#### [Task to carry out]
Your answer is a copy of every line in the records where "rundgesteckter" appears.

==== Data to use

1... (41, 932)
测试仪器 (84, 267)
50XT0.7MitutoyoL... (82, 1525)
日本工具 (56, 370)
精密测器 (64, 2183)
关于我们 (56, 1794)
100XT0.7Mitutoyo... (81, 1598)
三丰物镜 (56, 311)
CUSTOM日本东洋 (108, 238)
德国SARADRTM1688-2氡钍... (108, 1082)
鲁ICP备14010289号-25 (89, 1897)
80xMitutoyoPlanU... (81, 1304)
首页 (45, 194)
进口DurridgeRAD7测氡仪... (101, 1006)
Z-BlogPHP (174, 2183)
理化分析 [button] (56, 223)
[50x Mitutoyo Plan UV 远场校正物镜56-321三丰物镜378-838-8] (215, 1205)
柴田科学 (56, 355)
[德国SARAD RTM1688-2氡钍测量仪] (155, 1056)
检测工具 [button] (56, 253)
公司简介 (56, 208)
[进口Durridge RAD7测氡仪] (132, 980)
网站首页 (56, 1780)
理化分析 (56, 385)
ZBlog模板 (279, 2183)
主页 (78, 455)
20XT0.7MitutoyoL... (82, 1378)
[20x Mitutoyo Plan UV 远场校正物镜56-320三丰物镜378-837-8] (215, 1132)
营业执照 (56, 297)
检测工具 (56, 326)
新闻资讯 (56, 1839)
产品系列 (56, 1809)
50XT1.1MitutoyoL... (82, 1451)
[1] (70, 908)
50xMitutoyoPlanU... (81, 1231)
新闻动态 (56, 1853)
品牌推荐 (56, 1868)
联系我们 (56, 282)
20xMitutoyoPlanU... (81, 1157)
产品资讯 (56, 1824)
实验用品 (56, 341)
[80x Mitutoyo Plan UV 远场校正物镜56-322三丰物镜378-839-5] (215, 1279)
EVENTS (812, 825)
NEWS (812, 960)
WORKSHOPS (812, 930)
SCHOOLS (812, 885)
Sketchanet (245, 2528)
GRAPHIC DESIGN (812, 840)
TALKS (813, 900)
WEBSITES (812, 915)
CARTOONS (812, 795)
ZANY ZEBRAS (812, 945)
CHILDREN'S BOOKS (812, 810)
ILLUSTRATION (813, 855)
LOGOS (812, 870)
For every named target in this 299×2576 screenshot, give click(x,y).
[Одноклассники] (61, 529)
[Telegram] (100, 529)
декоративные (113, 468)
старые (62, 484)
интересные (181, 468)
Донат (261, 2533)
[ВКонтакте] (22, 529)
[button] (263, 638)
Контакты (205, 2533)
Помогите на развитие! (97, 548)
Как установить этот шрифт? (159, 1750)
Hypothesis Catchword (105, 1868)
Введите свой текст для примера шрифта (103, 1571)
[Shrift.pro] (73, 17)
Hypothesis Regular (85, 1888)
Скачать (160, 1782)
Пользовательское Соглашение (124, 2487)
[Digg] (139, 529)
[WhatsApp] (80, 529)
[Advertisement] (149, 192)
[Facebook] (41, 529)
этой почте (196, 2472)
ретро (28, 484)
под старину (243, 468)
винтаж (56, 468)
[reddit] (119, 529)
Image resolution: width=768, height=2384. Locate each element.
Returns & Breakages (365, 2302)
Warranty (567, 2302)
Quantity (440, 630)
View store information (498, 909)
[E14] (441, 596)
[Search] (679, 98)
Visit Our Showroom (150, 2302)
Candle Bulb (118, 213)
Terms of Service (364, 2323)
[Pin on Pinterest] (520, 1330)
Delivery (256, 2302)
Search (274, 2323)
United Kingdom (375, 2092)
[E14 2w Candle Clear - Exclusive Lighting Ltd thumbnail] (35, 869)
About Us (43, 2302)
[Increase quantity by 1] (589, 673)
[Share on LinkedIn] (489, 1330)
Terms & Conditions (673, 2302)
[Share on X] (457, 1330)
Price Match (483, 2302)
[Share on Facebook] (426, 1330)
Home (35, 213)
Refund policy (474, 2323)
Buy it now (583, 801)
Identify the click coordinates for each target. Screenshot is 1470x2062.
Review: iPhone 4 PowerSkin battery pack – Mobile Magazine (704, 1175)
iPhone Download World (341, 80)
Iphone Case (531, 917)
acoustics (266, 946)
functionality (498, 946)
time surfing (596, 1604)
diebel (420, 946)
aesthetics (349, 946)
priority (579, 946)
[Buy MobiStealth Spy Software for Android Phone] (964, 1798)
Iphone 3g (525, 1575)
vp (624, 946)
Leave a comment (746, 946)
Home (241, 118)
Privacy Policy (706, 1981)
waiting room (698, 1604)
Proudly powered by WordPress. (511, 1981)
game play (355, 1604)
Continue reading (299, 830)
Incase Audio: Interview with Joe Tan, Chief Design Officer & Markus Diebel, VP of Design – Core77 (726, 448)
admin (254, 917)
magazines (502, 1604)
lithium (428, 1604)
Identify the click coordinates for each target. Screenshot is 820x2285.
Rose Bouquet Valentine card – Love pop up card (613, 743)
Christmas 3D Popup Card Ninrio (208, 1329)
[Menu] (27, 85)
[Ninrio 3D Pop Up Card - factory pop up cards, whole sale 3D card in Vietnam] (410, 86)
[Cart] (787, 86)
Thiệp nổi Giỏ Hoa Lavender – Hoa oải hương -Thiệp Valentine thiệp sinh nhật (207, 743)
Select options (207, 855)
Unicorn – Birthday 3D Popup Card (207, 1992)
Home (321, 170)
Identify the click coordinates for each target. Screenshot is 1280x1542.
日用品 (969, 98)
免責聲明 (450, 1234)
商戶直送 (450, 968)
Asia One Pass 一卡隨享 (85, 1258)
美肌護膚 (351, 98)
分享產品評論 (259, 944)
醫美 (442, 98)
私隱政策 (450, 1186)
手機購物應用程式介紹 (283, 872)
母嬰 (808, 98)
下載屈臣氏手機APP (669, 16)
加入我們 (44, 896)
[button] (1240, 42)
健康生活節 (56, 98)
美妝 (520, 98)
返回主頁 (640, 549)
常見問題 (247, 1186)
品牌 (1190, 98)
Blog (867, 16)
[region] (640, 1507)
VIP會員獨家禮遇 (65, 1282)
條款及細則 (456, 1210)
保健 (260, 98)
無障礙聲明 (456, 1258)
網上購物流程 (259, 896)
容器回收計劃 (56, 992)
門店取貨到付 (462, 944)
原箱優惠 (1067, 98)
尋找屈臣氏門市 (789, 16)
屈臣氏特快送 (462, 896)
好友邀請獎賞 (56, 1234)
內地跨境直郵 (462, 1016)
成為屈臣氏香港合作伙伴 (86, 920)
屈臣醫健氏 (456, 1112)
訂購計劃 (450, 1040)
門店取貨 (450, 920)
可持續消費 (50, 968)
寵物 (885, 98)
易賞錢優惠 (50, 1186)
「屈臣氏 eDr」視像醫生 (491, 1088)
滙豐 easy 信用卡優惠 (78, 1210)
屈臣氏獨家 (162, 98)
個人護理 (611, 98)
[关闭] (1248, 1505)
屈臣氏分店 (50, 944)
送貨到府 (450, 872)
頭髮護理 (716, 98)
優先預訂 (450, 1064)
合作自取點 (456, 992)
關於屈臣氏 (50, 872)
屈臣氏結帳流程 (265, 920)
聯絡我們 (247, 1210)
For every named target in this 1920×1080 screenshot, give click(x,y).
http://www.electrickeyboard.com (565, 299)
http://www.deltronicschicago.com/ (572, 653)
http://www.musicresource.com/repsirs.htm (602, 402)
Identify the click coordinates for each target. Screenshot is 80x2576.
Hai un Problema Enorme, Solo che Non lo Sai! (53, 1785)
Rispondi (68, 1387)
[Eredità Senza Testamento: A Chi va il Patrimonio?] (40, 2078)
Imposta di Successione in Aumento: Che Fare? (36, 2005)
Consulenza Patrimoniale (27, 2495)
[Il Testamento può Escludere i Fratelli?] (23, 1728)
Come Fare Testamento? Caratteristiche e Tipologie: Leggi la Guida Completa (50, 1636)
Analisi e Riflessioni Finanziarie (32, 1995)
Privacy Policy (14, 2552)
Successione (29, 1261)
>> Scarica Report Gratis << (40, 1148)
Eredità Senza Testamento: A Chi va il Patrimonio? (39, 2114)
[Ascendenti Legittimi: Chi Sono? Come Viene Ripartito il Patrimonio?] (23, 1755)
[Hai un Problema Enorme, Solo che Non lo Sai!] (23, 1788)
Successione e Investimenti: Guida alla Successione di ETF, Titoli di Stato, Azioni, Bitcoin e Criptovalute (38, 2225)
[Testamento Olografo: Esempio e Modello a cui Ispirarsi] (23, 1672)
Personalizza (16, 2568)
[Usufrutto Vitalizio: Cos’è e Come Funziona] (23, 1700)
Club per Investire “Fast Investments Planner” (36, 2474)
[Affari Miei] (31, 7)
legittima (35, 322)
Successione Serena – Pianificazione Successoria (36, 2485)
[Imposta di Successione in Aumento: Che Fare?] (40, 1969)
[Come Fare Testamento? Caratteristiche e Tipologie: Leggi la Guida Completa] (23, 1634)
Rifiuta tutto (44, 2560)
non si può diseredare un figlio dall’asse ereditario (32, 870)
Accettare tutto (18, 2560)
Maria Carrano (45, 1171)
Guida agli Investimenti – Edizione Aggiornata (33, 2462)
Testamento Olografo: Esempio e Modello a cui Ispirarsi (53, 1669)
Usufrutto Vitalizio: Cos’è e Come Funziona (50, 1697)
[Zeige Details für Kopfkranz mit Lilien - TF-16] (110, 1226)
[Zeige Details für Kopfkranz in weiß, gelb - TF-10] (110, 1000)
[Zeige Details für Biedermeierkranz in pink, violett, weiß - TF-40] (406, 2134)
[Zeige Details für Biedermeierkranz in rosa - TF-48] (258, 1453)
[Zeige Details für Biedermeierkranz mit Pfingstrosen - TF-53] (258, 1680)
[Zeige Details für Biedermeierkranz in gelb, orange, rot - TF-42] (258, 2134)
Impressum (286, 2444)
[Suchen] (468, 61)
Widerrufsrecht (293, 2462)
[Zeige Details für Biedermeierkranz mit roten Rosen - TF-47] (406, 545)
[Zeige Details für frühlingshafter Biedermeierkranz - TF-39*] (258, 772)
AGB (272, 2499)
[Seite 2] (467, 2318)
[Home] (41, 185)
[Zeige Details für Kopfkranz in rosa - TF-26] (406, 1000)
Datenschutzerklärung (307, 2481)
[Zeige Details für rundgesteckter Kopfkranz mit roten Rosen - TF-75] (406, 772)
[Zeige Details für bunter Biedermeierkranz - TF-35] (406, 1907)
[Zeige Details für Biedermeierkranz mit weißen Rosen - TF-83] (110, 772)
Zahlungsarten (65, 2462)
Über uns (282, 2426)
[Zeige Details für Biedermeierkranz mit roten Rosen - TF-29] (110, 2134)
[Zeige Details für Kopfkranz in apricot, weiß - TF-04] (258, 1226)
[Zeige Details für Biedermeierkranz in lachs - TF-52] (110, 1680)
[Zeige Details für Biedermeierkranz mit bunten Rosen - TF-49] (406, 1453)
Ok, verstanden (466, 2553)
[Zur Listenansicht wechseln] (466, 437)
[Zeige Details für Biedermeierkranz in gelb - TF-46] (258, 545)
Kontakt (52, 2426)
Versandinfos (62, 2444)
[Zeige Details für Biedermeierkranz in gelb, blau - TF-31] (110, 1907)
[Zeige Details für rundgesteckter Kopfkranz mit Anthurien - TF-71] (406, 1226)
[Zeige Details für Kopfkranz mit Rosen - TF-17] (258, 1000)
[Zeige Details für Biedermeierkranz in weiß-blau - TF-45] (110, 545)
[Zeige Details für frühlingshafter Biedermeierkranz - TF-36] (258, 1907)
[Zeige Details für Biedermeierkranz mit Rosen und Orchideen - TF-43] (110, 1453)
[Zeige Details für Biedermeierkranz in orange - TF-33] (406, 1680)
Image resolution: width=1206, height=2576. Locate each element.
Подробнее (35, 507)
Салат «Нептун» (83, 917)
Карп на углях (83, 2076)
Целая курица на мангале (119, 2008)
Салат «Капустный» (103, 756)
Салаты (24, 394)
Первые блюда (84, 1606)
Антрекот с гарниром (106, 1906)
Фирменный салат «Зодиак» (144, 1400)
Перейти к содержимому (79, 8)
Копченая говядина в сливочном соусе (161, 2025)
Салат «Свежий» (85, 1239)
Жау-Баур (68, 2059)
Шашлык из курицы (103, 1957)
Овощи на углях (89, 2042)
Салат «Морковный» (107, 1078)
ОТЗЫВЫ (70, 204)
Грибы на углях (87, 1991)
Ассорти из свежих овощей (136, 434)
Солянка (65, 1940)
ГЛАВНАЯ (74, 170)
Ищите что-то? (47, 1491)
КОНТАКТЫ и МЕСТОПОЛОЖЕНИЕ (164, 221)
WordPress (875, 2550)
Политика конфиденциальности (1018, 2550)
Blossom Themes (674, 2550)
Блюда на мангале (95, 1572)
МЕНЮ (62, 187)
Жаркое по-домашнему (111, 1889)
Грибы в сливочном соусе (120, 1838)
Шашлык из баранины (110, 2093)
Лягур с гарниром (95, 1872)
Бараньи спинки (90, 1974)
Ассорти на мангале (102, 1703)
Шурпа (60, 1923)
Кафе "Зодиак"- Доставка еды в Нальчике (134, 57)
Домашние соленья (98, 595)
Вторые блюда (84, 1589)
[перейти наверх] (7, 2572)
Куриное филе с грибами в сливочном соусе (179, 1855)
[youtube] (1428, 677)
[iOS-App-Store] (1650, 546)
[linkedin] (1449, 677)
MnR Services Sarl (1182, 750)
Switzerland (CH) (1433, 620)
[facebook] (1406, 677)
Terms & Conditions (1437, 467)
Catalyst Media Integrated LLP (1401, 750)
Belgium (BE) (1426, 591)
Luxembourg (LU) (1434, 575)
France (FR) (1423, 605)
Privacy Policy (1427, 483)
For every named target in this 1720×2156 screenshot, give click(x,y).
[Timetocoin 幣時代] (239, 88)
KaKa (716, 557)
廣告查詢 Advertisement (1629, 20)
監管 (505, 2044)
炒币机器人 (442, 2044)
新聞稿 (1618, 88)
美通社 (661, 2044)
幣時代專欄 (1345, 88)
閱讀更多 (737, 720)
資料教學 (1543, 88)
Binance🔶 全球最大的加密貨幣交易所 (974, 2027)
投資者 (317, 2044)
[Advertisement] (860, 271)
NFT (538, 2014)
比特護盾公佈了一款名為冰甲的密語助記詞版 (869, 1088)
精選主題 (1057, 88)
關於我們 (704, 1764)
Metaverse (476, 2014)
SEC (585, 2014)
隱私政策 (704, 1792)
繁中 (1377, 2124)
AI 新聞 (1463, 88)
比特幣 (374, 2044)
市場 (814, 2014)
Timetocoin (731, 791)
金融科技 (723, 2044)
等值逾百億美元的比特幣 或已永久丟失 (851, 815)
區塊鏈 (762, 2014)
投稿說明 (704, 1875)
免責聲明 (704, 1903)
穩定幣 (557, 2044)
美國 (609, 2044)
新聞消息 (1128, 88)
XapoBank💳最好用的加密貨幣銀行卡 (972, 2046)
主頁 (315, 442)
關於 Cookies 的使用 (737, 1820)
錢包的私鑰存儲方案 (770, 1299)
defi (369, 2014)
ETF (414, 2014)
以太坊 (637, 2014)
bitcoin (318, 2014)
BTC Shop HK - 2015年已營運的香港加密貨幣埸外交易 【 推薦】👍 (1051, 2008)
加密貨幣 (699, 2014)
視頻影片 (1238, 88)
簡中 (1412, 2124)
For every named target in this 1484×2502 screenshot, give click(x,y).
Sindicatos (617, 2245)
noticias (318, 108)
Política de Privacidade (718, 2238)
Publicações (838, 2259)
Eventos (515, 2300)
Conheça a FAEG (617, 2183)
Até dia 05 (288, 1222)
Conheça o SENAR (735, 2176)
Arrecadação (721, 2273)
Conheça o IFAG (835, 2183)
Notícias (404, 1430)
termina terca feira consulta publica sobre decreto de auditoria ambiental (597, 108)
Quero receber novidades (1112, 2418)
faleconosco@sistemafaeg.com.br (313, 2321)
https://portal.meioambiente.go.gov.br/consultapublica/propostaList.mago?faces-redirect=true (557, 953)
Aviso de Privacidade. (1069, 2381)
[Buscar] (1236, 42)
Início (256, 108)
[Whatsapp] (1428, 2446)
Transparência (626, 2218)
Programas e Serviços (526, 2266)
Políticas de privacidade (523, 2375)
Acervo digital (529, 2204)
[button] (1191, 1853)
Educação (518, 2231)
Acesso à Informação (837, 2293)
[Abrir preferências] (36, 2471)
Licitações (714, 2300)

========

#### [Worked solution]
[Zeige Details für rundgesteckter Kopfkranz mit roten Rosen - TF-75] (406, 772)
[Zeige Details für rundgesteckter Kopfkranz mit Anthurien - TF-71] (406, 1226)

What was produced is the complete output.